▸ **What this task involves**: Omit the pictures and retype only the lines from the one containing "This screenshot has width=604, height=369." through the end of the listing, both ends included.

***** Data for this exercise

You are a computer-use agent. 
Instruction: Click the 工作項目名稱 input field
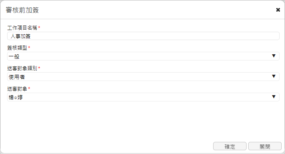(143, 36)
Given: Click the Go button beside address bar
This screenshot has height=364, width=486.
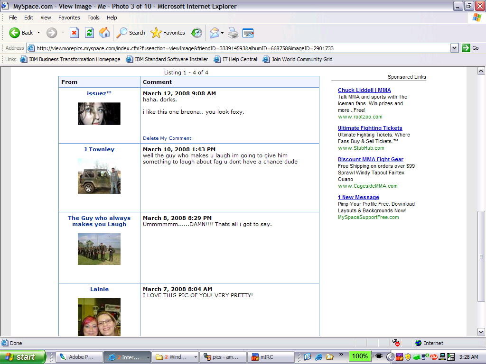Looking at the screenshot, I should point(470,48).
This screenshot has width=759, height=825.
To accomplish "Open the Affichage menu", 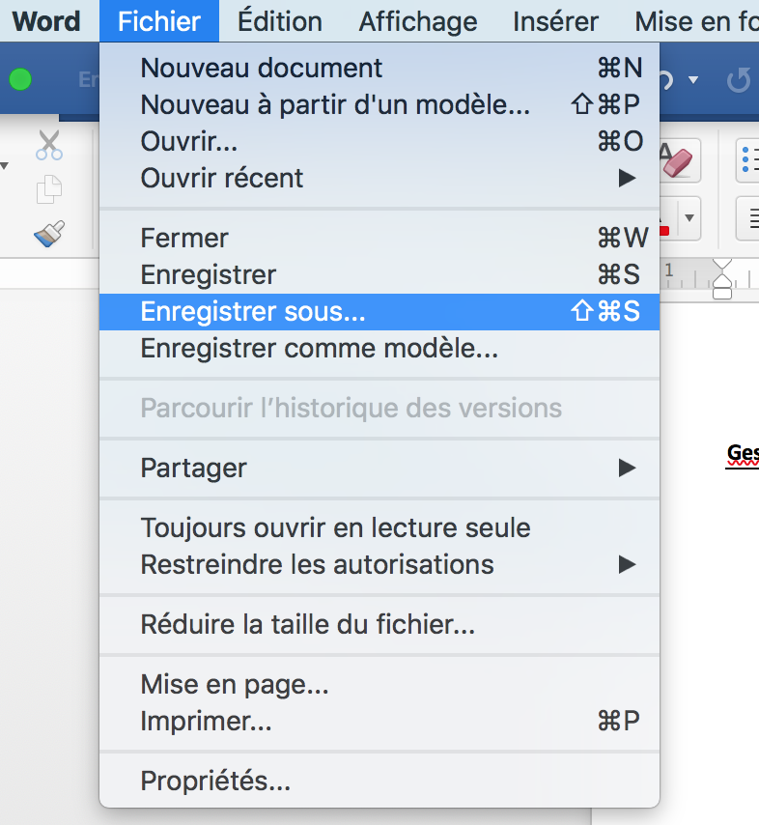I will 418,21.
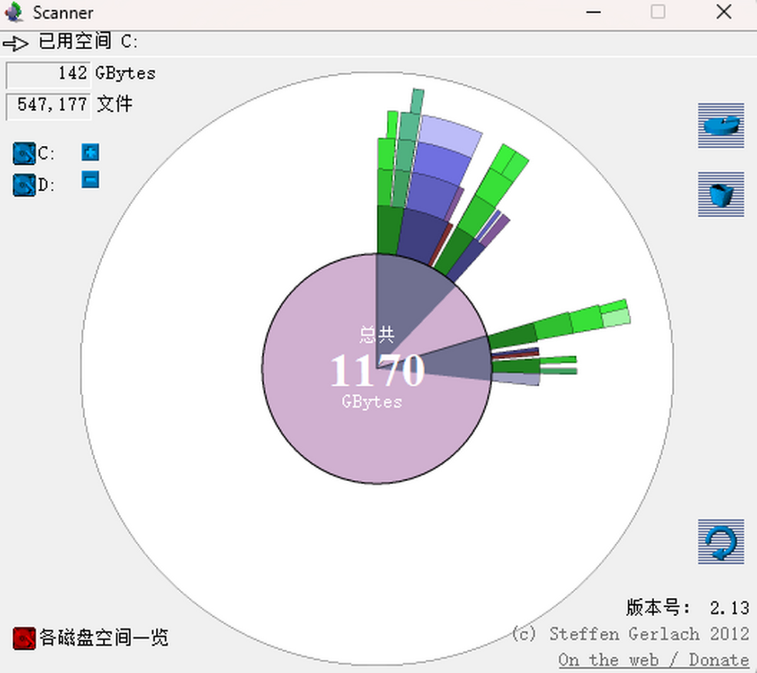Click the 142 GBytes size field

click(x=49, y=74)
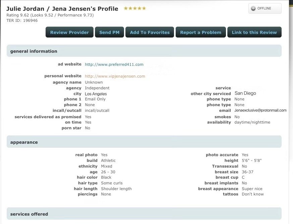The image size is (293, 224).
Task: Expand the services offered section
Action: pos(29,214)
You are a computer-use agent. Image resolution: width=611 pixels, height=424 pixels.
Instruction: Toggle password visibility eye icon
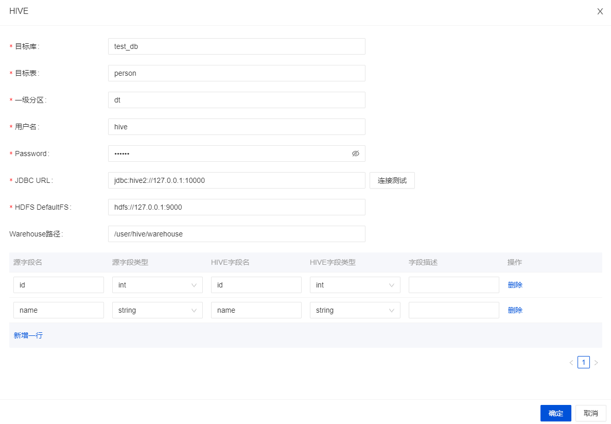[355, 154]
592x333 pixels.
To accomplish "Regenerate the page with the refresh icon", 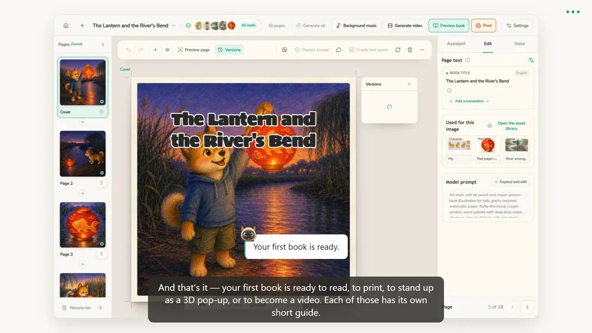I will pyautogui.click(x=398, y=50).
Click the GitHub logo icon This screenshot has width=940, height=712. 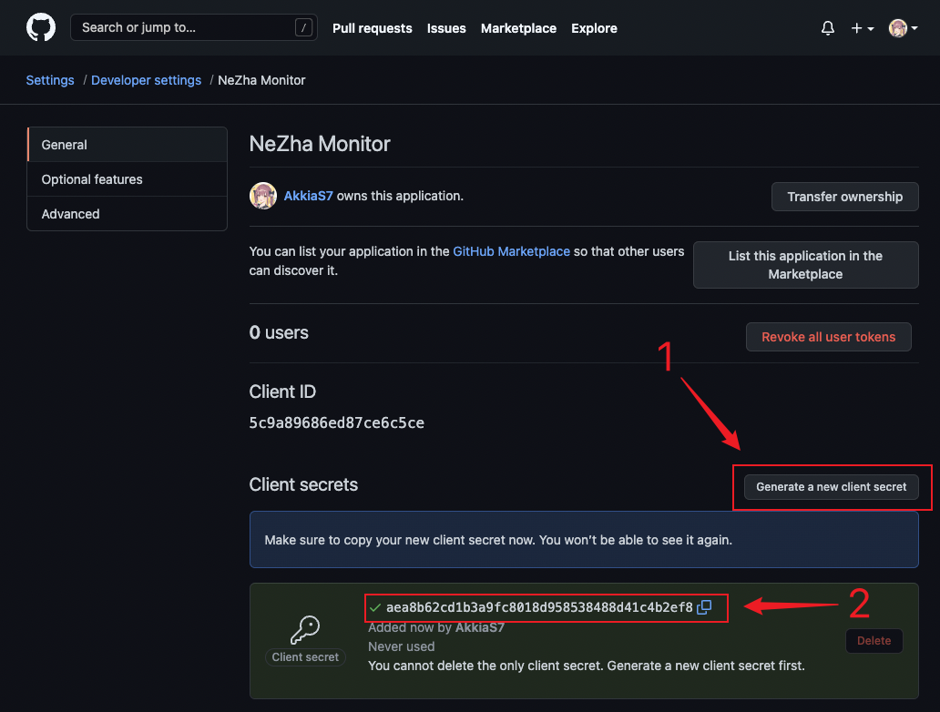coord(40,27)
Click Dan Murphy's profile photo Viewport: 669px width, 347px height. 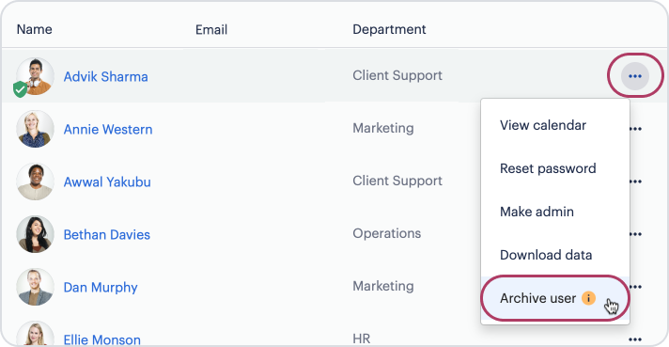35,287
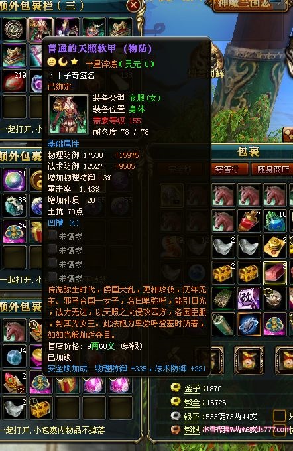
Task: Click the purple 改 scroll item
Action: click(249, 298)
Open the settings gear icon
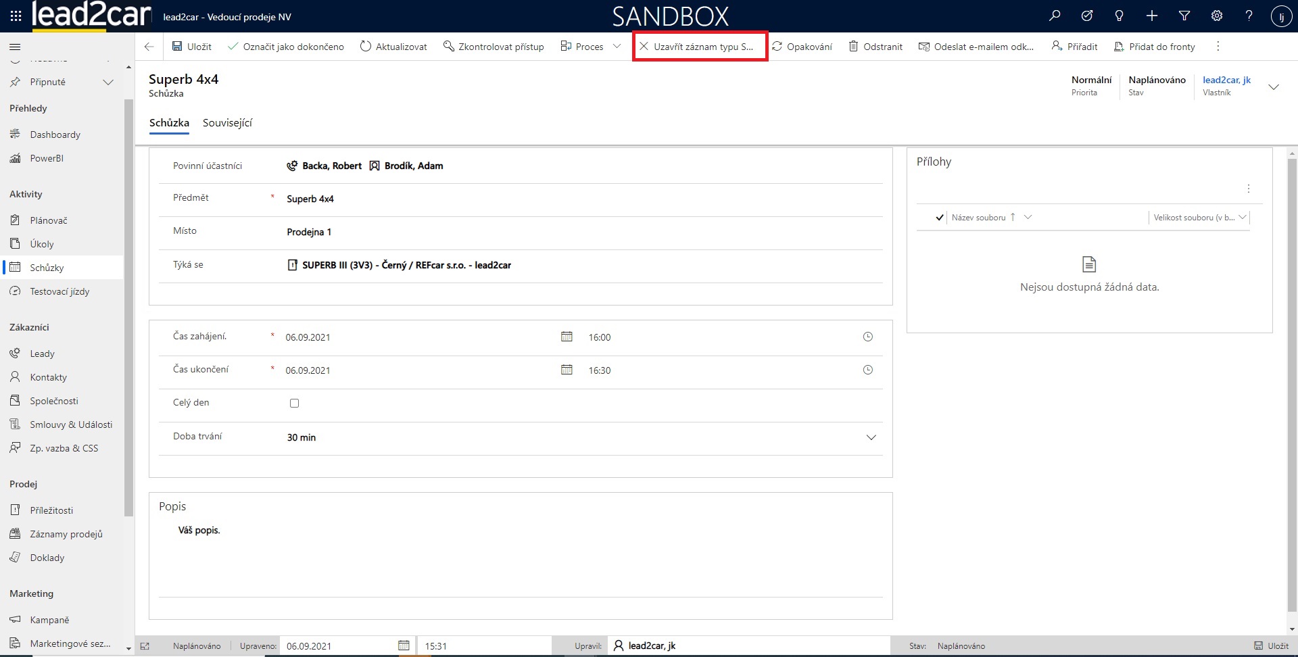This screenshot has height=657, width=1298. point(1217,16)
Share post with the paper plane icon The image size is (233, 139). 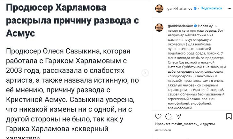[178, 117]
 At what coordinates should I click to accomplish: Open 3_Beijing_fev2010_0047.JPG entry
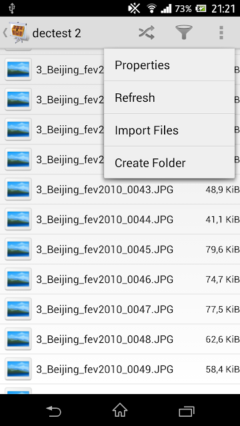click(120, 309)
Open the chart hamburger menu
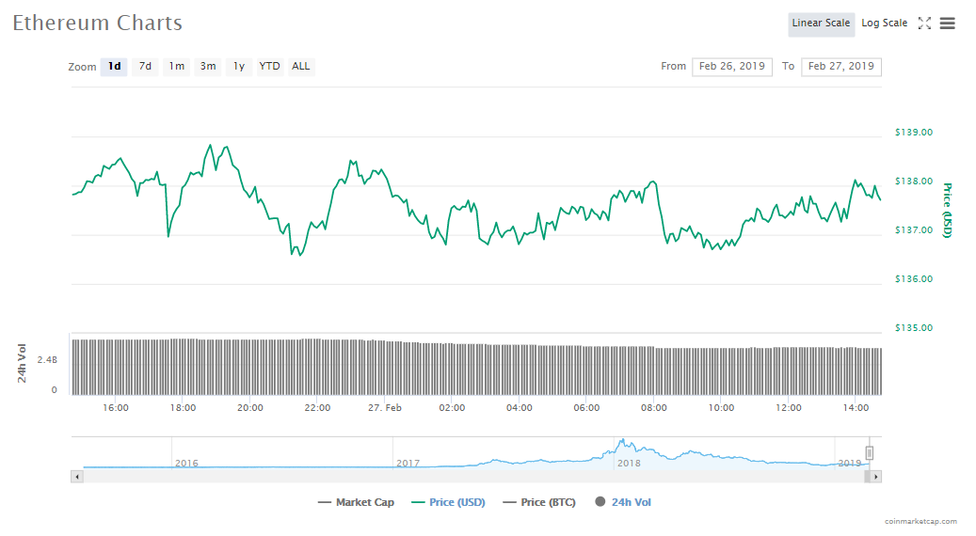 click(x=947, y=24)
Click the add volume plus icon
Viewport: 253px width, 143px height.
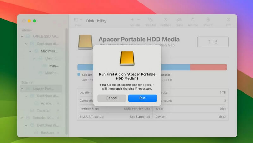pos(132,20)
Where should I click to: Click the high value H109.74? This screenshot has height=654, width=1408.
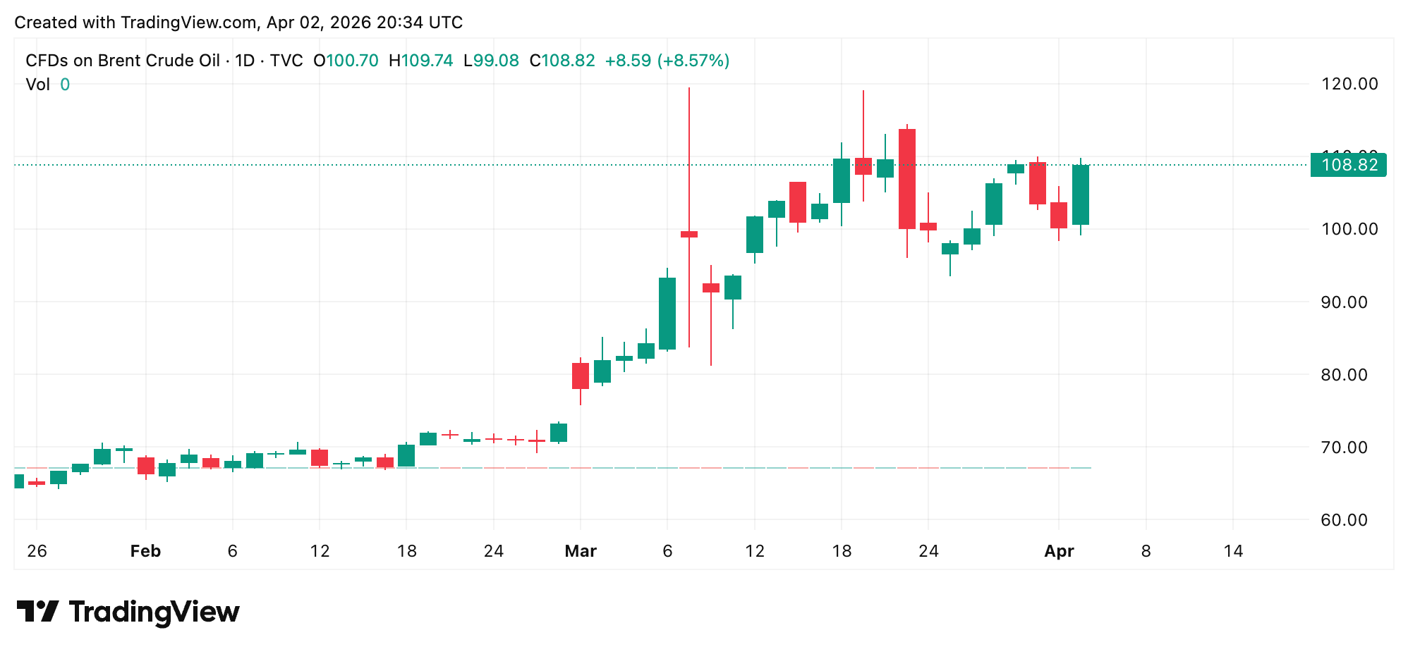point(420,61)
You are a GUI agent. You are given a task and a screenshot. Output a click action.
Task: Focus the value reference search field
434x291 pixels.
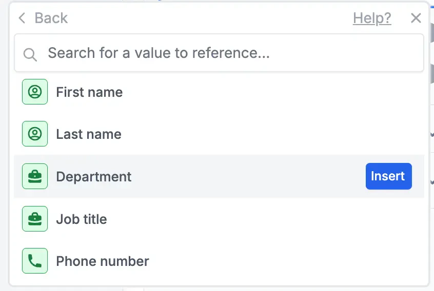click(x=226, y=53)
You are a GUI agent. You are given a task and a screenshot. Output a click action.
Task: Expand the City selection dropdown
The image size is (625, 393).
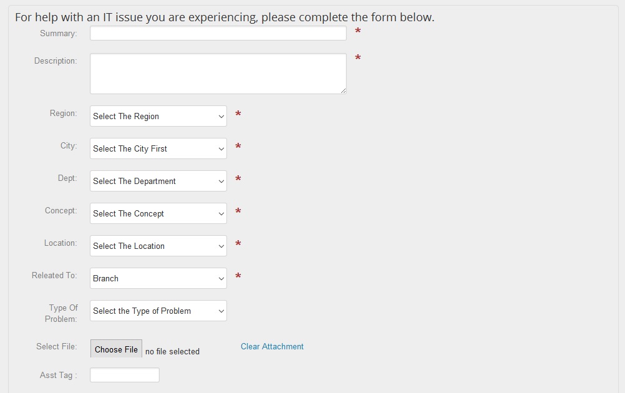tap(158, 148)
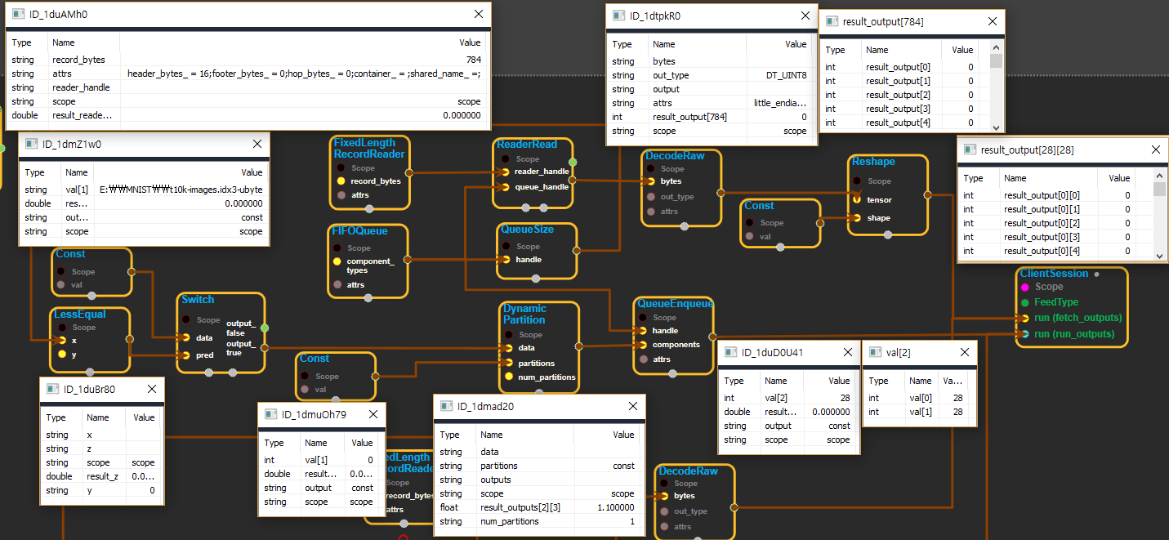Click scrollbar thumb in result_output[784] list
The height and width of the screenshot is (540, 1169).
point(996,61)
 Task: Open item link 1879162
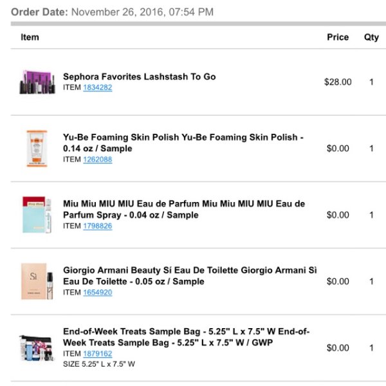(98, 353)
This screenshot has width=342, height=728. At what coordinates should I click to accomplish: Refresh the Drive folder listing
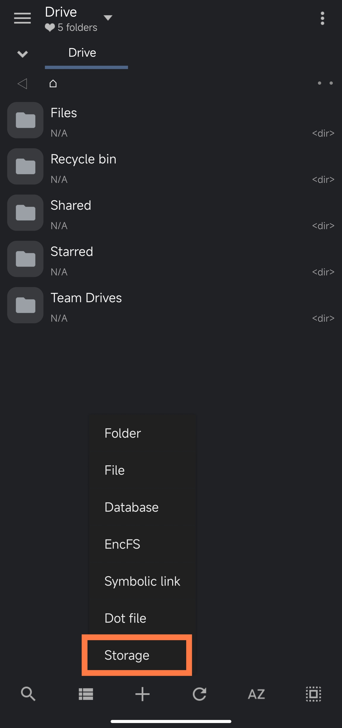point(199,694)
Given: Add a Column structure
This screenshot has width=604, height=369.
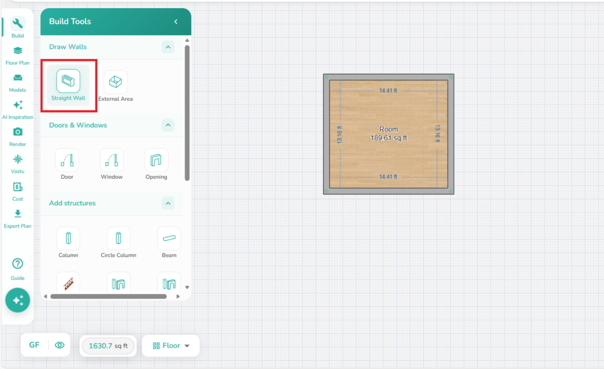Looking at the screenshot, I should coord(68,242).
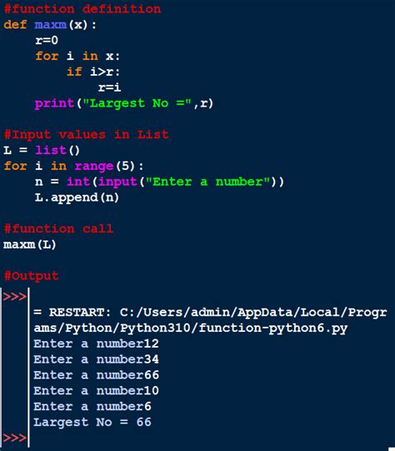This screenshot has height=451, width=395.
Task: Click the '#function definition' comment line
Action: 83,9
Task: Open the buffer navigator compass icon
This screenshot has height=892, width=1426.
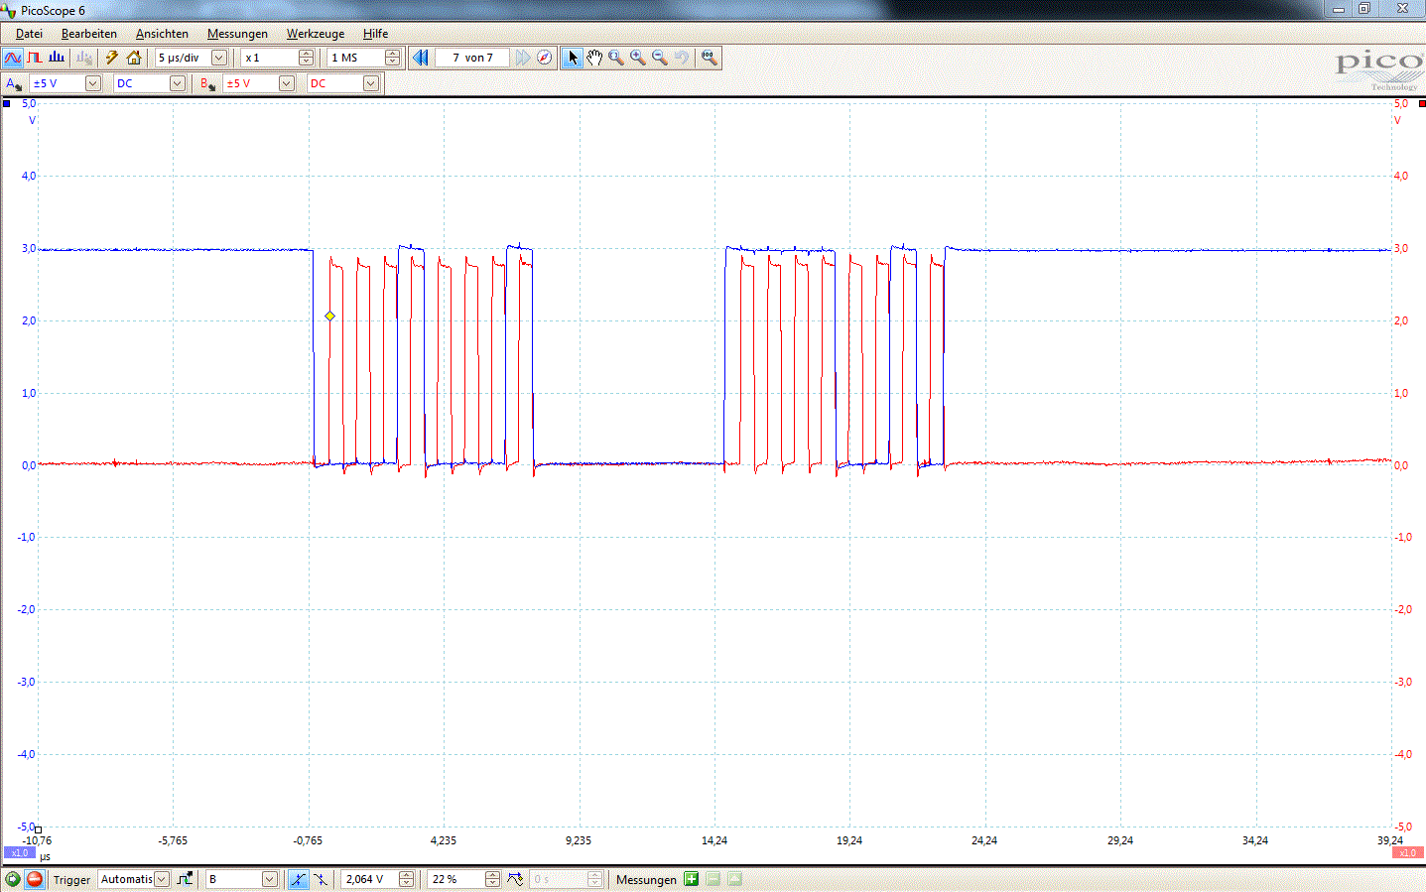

**********

▸ **Result of the task**:
This screenshot has width=604, height=369.
Looking at the screenshot, I should coord(68,242).
This screenshot has height=451, width=395.
Task: Click the '#function definition' comment line
Action: 83,9
Task: Open the buffer navigator compass icon
This screenshot has height=892, width=1426.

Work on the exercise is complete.